**ACTION ITEM**
Locate all lines in the data below that hold "widzialności" and show them.

Stored data
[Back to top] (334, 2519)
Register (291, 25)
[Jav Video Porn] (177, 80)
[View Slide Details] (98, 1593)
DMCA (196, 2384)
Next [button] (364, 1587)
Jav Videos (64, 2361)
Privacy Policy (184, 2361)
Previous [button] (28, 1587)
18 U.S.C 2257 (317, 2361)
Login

---

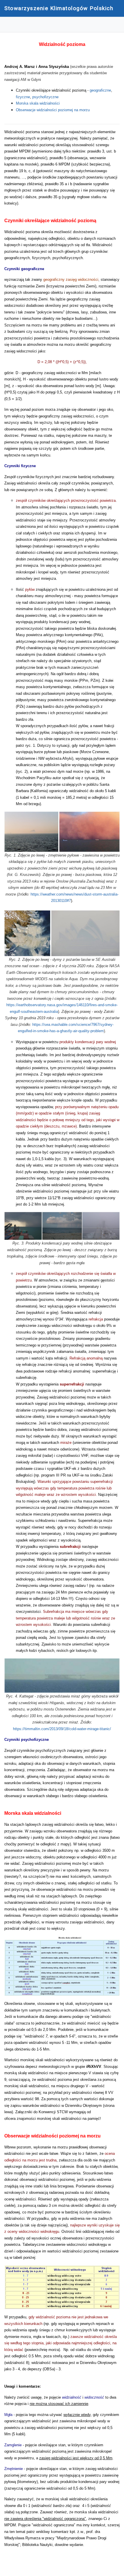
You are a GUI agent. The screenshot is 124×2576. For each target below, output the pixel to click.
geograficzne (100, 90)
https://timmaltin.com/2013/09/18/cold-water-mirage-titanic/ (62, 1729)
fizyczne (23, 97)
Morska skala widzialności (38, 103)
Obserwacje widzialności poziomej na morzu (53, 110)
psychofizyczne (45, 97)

**RESULT OF THE TASK**
Morska skala widzialności (38, 103)
Obserwacje widzialności poziomej na morzu (53, 110)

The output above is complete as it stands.